## Records supplied

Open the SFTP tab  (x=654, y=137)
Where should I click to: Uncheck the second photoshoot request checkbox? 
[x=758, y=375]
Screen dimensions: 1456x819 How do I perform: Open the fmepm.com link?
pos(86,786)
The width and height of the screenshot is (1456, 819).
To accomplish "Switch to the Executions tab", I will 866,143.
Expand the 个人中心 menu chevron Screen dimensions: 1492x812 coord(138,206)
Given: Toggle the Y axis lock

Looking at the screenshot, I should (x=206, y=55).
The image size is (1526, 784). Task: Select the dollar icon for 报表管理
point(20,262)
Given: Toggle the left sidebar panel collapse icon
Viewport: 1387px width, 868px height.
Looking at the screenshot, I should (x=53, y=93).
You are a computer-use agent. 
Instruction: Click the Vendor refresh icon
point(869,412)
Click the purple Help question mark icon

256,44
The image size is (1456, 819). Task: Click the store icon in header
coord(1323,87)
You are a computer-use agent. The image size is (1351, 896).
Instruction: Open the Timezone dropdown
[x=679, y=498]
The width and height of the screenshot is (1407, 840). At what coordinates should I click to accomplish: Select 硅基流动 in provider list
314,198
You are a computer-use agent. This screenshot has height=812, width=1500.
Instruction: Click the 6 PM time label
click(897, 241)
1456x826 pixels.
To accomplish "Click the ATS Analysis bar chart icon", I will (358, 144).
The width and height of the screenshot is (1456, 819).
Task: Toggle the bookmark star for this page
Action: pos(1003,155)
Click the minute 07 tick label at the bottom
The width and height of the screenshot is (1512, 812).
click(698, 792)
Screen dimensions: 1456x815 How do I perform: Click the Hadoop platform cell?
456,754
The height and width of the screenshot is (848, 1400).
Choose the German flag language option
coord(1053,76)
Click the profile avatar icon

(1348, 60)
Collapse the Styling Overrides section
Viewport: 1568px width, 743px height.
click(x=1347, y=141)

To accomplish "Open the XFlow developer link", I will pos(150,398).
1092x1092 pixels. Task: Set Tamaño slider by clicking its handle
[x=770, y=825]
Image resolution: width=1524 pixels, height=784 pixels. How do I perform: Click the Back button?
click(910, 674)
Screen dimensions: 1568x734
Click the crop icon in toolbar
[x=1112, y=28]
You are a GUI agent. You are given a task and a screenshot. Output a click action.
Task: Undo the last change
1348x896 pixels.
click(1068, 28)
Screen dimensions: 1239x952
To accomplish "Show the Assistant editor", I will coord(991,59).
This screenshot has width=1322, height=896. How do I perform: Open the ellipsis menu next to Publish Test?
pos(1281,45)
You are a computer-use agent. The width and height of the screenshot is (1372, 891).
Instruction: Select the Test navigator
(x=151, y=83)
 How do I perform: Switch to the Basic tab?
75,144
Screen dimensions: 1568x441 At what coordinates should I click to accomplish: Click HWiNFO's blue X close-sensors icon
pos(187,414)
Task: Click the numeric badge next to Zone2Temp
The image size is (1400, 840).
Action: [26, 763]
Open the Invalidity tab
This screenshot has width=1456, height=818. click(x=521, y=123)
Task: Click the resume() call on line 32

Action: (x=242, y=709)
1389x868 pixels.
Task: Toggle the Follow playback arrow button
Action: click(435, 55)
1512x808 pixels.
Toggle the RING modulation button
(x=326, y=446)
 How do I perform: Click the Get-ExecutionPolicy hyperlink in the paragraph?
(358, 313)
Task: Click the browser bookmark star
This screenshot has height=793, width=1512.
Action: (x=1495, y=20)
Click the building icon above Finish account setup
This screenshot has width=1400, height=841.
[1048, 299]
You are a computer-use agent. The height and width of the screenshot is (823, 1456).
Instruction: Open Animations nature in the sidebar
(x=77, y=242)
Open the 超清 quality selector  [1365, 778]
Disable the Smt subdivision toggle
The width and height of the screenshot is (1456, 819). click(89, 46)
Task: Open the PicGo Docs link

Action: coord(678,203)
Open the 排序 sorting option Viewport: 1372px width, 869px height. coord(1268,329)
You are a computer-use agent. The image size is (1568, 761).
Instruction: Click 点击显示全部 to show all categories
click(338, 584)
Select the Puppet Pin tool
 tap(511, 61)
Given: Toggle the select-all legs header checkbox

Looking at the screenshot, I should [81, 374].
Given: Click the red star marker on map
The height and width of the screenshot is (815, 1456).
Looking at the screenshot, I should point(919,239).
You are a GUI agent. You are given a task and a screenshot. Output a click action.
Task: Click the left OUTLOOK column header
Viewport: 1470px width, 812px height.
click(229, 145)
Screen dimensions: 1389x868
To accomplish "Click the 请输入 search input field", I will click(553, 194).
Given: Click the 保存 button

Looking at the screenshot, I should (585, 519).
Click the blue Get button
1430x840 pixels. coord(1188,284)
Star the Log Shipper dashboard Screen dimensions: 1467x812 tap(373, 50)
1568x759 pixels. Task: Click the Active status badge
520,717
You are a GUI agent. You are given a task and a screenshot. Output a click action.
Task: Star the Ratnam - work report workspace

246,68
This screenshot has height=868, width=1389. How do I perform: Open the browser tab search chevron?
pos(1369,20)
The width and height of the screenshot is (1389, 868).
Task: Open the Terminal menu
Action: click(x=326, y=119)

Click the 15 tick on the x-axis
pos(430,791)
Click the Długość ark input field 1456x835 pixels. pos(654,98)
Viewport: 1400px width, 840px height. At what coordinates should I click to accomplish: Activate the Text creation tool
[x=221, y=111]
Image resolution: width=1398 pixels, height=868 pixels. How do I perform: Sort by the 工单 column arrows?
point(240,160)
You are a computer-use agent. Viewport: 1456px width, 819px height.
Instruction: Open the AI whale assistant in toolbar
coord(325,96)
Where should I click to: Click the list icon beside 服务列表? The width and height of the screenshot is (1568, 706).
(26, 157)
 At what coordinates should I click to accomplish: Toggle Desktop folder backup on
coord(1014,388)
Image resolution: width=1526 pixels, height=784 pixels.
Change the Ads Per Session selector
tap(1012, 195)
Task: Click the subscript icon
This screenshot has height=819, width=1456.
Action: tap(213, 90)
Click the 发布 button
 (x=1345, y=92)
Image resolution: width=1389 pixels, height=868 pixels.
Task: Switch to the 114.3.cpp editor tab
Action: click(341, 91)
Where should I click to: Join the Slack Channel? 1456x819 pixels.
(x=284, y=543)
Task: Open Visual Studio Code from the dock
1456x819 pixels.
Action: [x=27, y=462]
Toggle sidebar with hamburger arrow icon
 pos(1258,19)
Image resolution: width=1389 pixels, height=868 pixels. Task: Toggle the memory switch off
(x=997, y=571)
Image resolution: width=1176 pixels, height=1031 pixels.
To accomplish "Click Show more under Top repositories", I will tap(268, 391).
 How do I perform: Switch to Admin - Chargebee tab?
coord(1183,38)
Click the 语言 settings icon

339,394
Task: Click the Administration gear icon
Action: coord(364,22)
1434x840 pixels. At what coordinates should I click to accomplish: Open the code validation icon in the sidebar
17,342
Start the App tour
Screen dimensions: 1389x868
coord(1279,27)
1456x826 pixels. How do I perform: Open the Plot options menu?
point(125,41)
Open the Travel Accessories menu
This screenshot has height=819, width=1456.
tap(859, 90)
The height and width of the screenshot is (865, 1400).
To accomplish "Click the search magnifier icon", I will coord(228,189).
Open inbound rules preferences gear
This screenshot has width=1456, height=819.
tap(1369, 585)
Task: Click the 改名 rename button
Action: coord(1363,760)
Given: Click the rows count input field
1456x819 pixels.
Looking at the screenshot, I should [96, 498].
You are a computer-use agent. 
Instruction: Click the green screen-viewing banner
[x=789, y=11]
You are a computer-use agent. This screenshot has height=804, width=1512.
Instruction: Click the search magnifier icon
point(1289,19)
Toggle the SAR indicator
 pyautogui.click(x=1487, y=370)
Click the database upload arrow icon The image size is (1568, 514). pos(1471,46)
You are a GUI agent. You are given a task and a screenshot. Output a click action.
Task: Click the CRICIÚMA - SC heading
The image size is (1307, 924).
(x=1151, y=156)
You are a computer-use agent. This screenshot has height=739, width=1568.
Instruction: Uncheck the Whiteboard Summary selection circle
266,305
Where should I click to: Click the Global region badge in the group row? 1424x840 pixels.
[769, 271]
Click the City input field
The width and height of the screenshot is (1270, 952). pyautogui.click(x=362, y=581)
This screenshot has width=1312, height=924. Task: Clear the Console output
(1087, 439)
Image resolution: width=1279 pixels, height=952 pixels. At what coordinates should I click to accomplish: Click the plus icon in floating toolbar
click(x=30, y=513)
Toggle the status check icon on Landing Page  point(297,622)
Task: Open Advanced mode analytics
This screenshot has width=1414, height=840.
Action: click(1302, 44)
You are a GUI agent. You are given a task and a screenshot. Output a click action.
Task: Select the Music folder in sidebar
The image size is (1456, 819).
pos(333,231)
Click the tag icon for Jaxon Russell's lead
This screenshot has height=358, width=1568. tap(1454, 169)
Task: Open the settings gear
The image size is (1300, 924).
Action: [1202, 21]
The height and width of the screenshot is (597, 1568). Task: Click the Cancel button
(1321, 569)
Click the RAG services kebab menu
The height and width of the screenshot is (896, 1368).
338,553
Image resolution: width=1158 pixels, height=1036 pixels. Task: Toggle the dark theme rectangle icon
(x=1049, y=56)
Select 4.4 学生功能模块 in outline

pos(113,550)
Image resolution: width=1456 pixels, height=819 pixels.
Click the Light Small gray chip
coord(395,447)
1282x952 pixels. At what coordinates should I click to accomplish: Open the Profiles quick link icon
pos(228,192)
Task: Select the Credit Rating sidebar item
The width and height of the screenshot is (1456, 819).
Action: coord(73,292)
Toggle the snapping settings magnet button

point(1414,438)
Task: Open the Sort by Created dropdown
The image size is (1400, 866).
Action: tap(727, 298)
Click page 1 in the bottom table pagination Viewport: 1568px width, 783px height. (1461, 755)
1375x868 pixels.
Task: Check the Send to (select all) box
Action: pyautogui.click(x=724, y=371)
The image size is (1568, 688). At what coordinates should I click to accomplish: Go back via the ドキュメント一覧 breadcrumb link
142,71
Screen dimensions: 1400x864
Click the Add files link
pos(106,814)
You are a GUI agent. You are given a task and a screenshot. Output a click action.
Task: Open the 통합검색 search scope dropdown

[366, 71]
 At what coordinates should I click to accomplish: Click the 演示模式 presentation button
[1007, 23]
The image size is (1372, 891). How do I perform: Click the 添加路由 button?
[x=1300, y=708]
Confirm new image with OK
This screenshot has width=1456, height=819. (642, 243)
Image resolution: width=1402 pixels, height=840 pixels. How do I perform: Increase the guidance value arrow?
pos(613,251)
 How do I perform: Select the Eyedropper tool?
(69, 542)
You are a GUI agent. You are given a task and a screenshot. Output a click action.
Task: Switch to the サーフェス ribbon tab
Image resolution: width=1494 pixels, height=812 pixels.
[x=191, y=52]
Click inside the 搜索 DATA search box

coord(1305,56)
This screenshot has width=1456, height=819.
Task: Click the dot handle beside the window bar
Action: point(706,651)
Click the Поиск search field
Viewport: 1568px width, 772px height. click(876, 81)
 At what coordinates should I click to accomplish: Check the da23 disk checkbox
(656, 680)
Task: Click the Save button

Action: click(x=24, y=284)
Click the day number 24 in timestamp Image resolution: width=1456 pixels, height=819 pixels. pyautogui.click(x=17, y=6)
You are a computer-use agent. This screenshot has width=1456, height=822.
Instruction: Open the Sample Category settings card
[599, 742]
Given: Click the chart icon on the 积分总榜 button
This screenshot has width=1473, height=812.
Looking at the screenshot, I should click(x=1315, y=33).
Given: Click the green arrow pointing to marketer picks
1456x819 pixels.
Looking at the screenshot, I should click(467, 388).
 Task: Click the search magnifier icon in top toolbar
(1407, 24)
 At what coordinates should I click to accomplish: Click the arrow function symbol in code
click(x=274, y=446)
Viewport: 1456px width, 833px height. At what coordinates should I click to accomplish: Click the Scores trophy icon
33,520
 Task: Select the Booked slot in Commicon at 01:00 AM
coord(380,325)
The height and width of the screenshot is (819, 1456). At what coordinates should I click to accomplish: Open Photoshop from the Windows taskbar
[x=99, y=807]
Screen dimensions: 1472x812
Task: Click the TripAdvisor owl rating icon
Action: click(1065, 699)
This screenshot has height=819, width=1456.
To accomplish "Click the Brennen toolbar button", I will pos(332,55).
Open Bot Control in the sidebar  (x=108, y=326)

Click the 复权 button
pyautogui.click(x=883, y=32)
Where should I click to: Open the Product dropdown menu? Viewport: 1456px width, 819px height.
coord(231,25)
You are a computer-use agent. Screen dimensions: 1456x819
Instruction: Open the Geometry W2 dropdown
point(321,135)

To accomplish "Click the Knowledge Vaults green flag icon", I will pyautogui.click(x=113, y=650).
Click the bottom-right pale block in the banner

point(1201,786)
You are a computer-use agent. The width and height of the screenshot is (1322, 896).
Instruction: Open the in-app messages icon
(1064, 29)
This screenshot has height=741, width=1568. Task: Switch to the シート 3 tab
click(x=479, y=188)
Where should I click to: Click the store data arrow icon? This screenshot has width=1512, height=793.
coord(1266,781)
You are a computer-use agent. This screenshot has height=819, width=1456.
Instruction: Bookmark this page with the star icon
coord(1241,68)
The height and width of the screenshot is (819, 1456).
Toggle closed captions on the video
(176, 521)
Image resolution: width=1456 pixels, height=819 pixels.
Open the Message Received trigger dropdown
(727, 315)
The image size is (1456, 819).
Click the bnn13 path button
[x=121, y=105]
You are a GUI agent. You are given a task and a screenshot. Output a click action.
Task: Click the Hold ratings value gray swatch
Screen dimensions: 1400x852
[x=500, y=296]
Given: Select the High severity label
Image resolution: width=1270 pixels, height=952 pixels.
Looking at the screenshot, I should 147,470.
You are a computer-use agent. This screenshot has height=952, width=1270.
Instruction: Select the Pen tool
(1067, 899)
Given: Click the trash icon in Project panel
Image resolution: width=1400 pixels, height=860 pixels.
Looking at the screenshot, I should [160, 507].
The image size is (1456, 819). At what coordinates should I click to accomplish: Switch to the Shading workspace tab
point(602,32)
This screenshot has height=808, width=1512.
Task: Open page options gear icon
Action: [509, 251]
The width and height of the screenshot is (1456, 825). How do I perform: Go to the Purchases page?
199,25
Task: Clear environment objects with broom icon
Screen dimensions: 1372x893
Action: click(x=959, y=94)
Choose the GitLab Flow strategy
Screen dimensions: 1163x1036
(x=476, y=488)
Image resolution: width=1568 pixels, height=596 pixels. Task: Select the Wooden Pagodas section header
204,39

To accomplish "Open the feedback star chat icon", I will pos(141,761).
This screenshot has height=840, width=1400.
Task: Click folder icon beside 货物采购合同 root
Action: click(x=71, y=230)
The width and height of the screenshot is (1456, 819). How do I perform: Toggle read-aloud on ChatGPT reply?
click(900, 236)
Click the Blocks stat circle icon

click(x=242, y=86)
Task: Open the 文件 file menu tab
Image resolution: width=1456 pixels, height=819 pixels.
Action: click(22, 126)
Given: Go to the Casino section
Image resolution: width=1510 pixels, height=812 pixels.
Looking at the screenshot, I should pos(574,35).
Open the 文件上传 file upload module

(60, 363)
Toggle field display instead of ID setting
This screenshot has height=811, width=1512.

## Assignment
When the line with "1512x808 pixels." is reached in the data above, start copying there, and copy each line exactly until the line with "You are a computer-use agent. The image size is (1568, 761)." has been copied; copy nothing else.

## Problem solution
1512x808 pixels.
Toggle the RING modulation button
(x=326, y=446)
 How do I perform: Click the Get-ExecutionPolicy hyperlink in the paragraph?
(358, 313)
Task: Click the browser bookmark star
This screenshot has height=793, width=1512.
Action: (x=1495, y=20)
Click the building icon above Finish account setup
This screenshot has width=1400, height=841.
[1048, 299]
You are a computer-use agent. The height and width of the screenshot is (823, 1456).
Instruction: Open Animations nature in the sidebar
(x=77, y=242)
Open the 超清 quality selector  [1365, 778]
Disable the Smt subdivision toggle
The width and height of the screenshot is (1456, 819). click(89, 46)
Task: Open the PicGo Docs link

Action: coord(678,203)
Open the 排序 sorting option Viewport: 1372px width, 869px height. coord(1268,329)
You are a computer-use agent. The image size is (1568, 761).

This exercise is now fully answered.